On Mon, Jun 01, 2020 at 06:58:01AM -0700, Justin Noor wrote:
| Hi Misc,
| 
| Has anyone ever filled a 4TB disk with random data and/or zeros with
| OpenBSD?

I do this before disposing of old disks.  Have written random data to
several sizes of disk, not sure if I ever wiped a 4TB disk.

| How long did it take? What did you use (dd, openssl)? Can you share the
| command that you used?

It takes quite some time, but OpenBSD (at least on modern hardware)
can generate random numbers faster than you can write them to spinning
disks (may be different with those fast nvme(4) disks).

I simply used dd, with a large block size:

        dd if=/dev/random of=/dev/sdXc bs=1048576

And then you wait.  The time it takes really depends on two factors:
the size of the disk and the speed at which you write (whatever the
bottleneck).  If you start, you can send dd the 'INFO' signal (`pkill
-INFO dd` (or press Ctrl-T if your shell is set up for it with `stty
status ^T`))  This will give you output a bit like:

30111+0 records in
30111+0 records out
31573671936 bytes transferred in 178.307 secs (177074202 bytes/sec)

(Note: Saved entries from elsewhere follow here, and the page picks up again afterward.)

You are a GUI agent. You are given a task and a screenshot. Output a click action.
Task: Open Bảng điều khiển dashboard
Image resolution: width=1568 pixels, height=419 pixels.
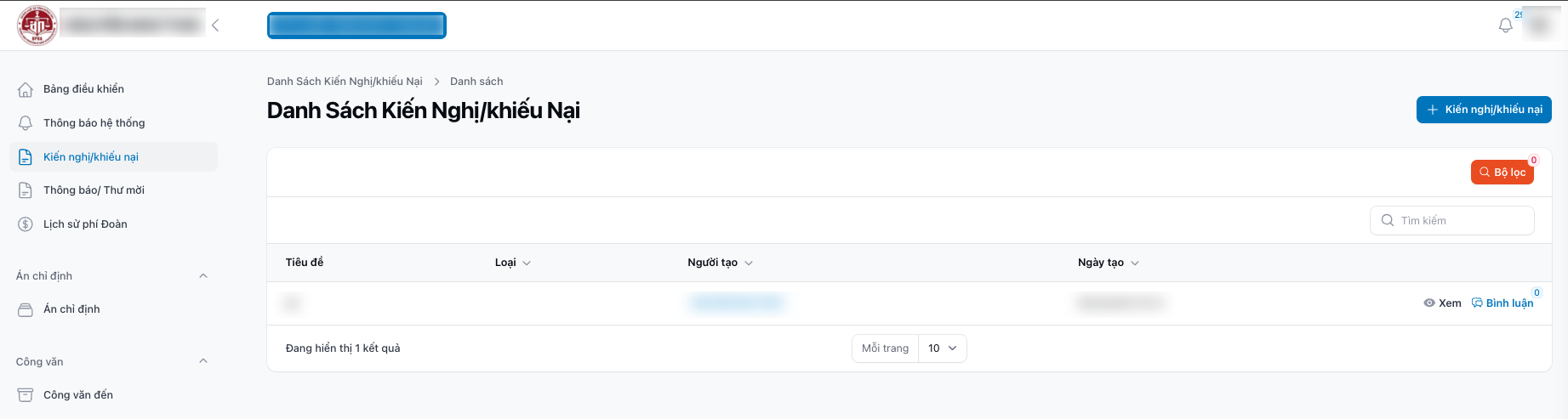click(x=83, y=89)
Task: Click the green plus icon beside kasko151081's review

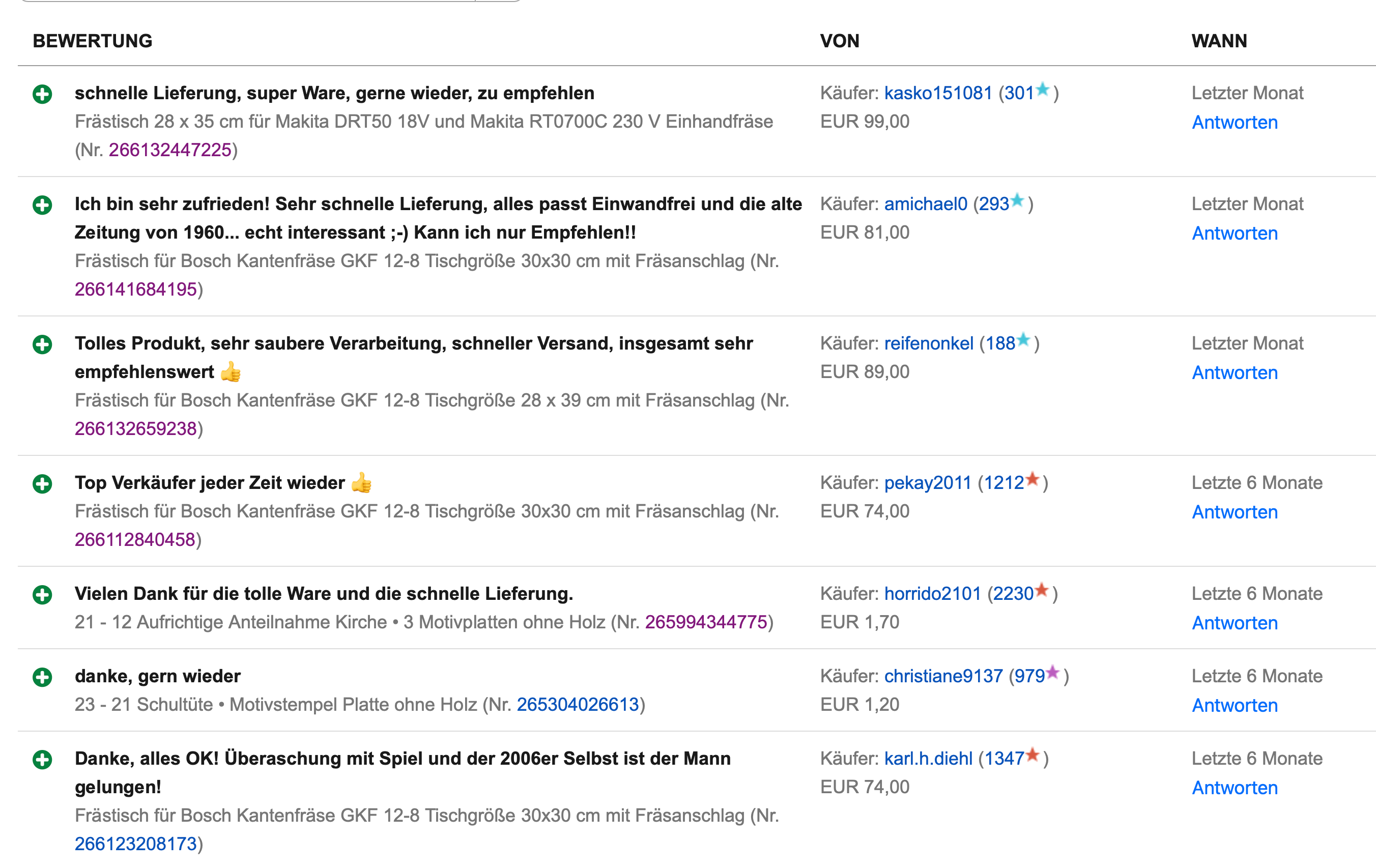Action: click(x=42, y=94)
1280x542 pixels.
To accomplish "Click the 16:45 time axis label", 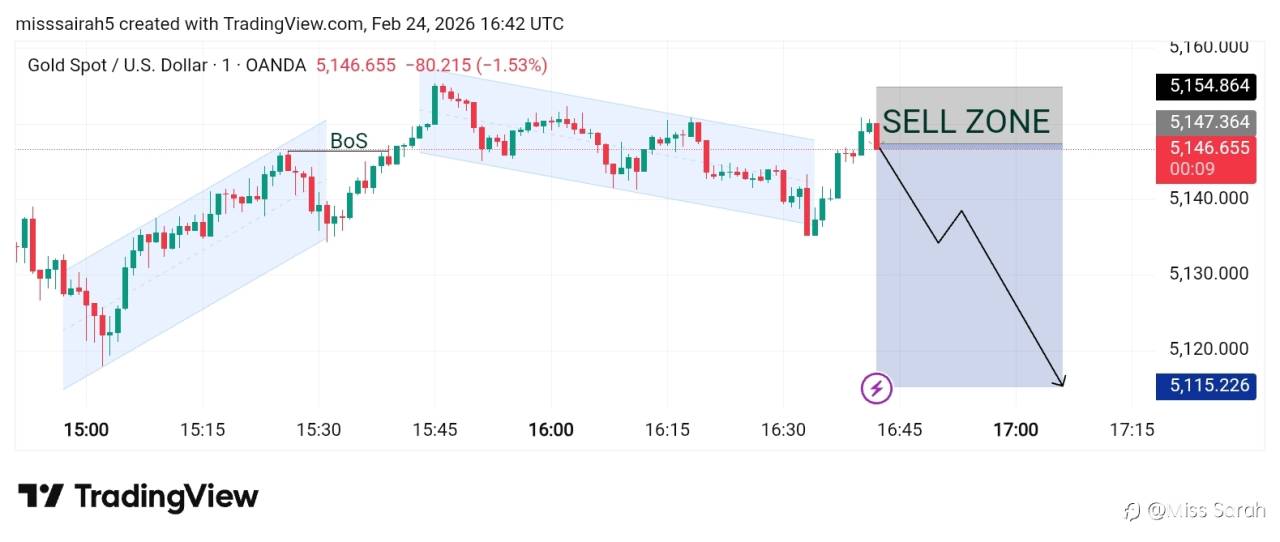I will tap(900, 430).
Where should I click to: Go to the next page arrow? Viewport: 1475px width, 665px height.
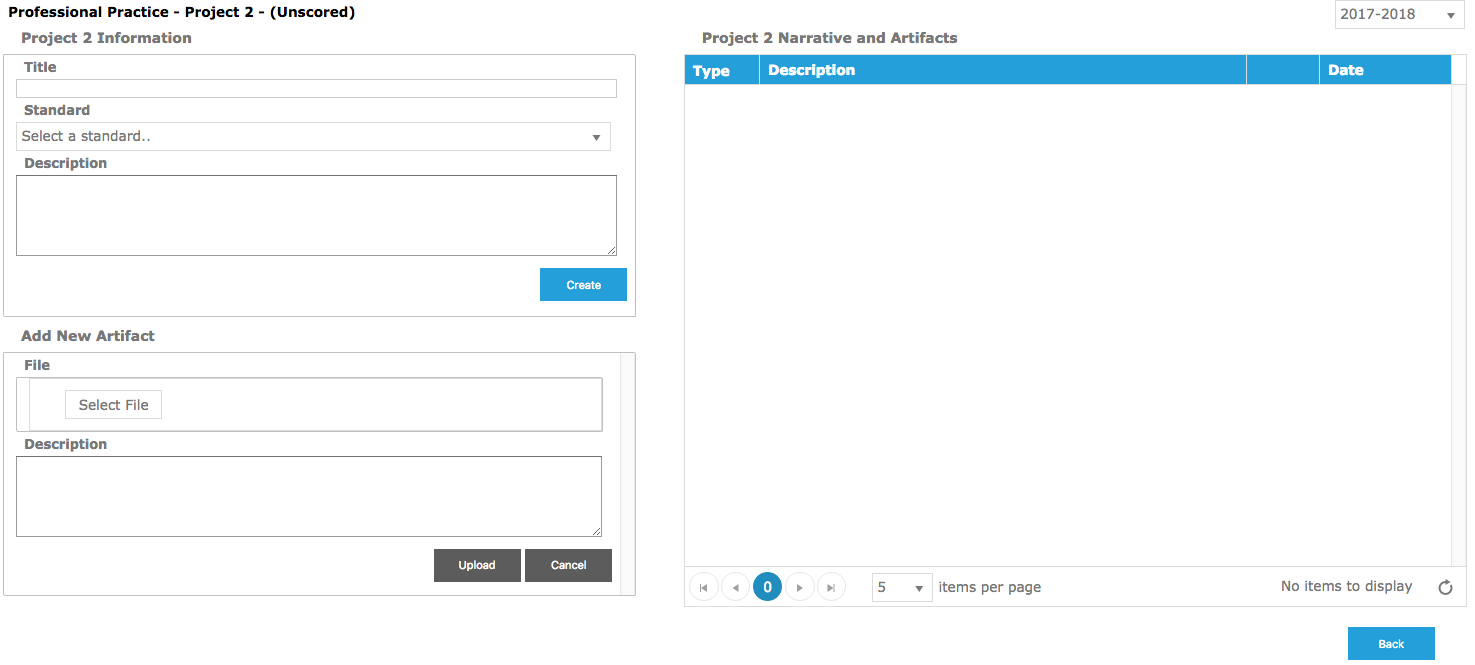[799, 587]
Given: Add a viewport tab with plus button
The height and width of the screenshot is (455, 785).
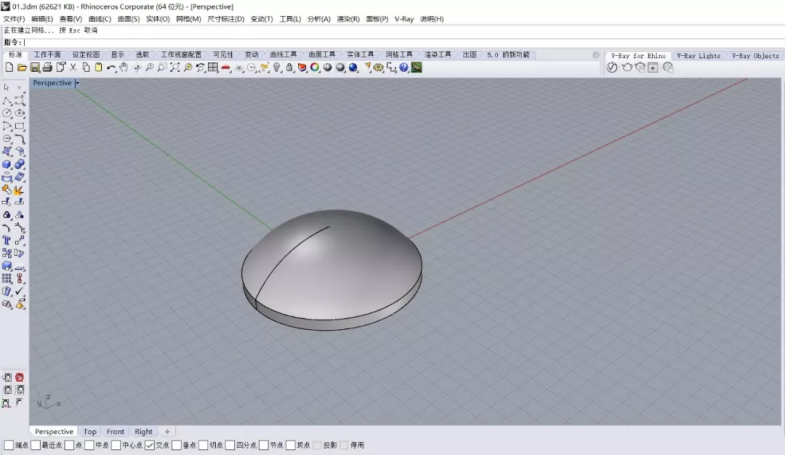Looking at the screenshot, I should (167, 432).
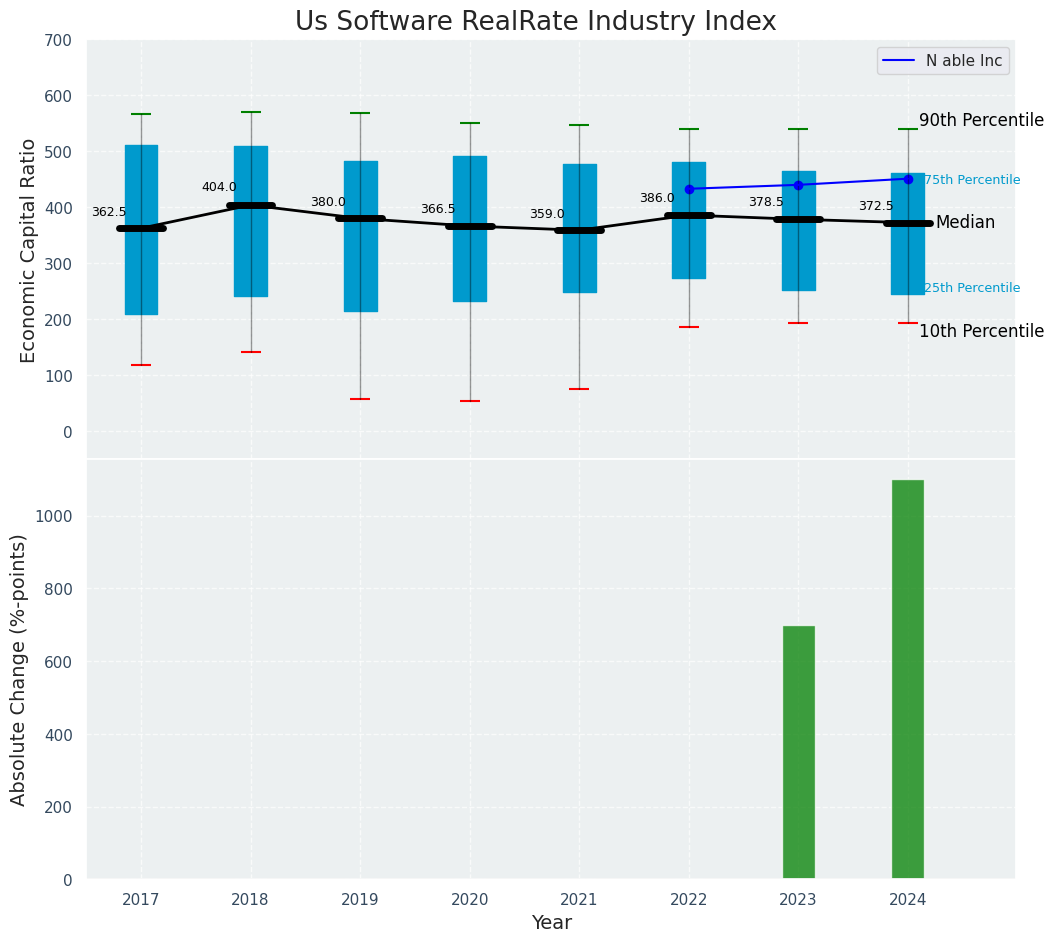Click the green 90th percentile marker for 2018

(x=251, y=112)
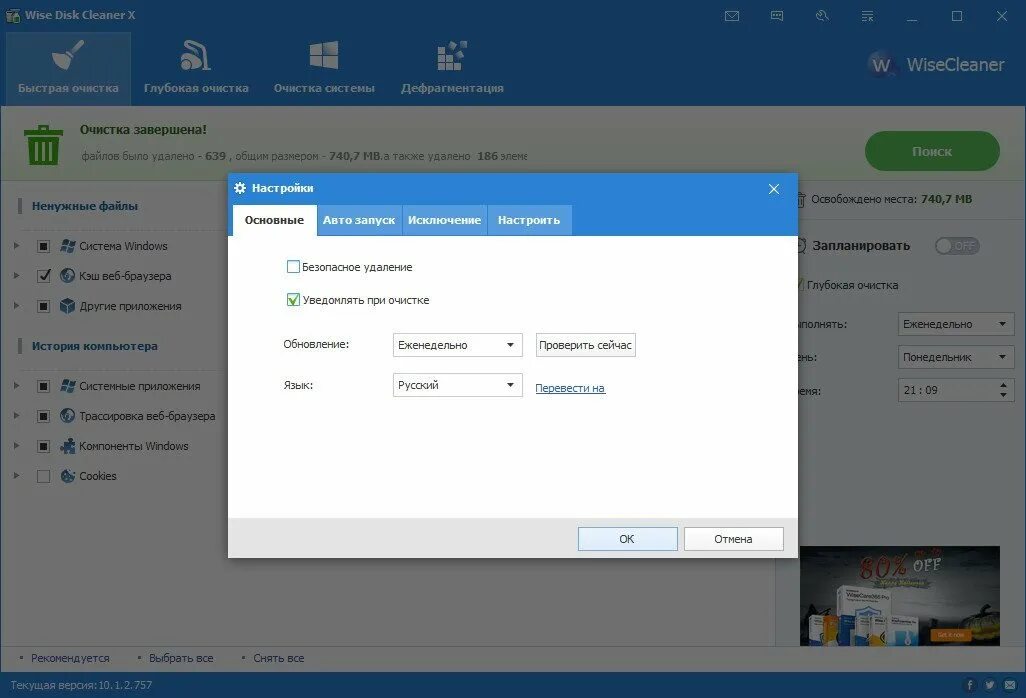Screen dimensions: 1026x698
Task: Open the email icon in the title bar
Action: (732, 16)
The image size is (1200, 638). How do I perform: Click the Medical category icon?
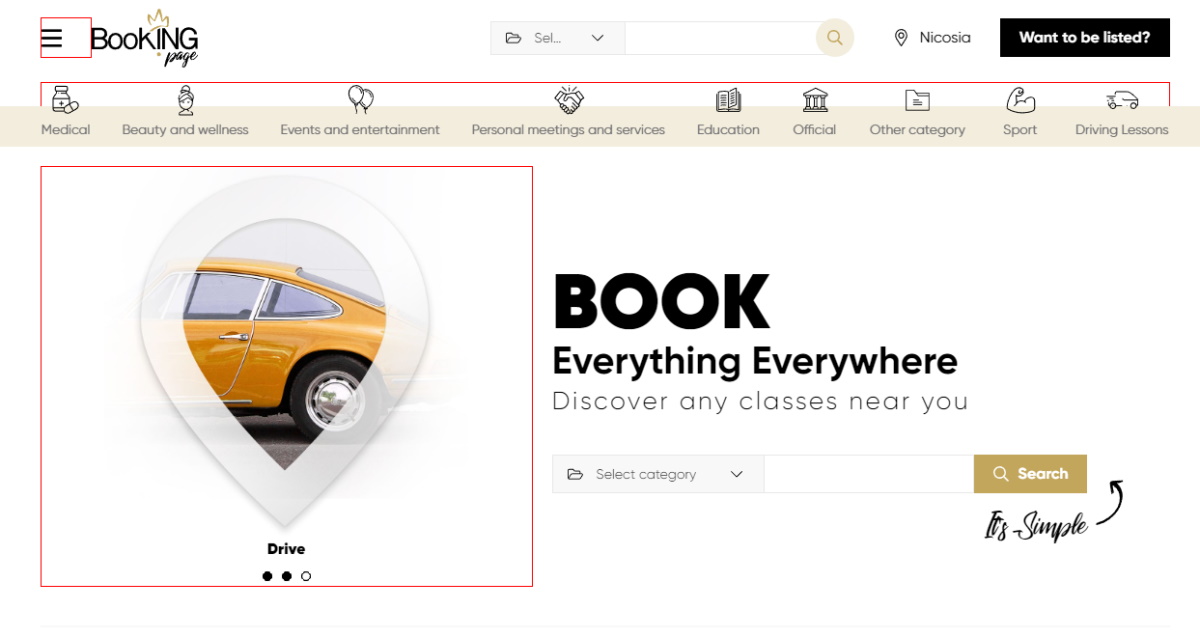tap(65, 100)
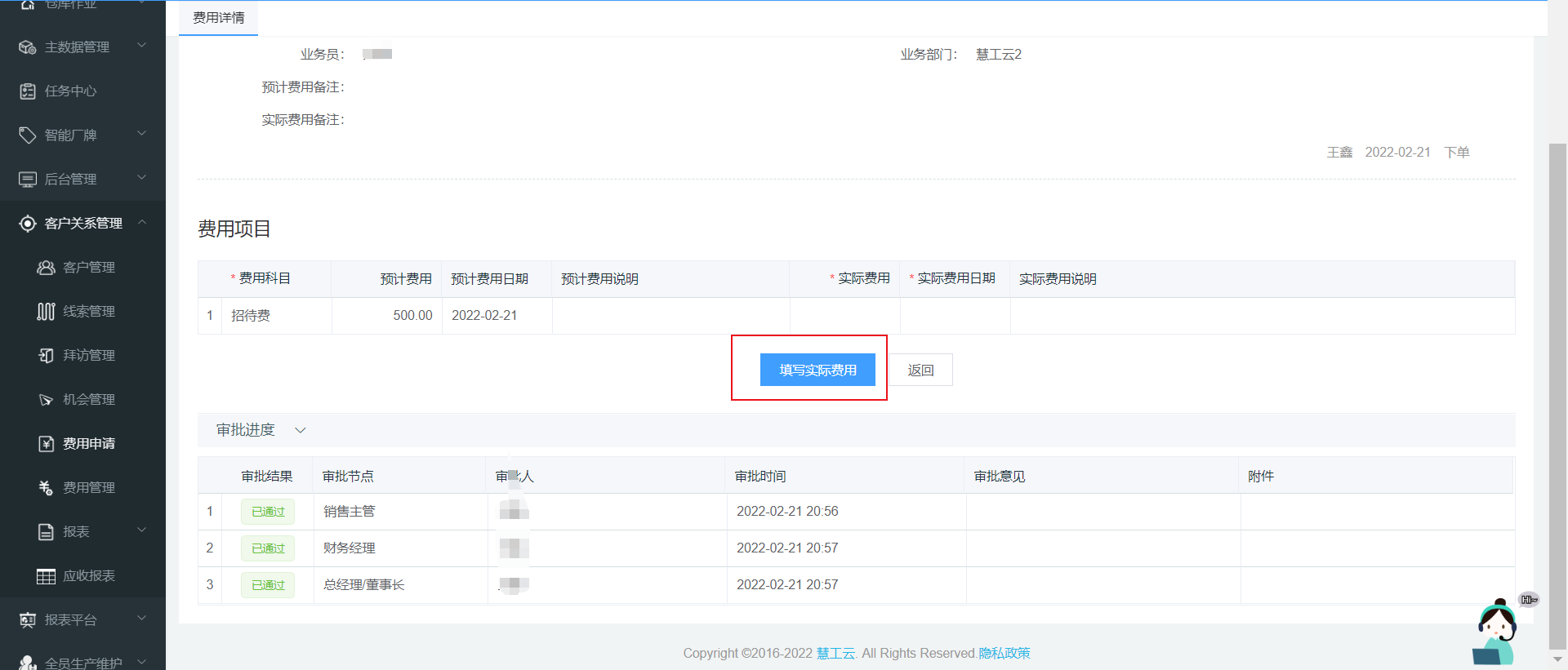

Now take the size of the disk in bytes, divide it by that last number
and subtract the second number.  This is a reasonable ball-park
indication of time remaining.

Note that if you're doing this because you want to prevent others from
reading back even small parts of your data, you are better of never
writing your data in plain text (e.g. using softraid(4)'s CRYPTO
discipline), or (if it's too late for that), to physically destroy the
storage medium.  Due to smart disks remapping your data in case of
'broken' sectors, some old data can never be properly overwritten.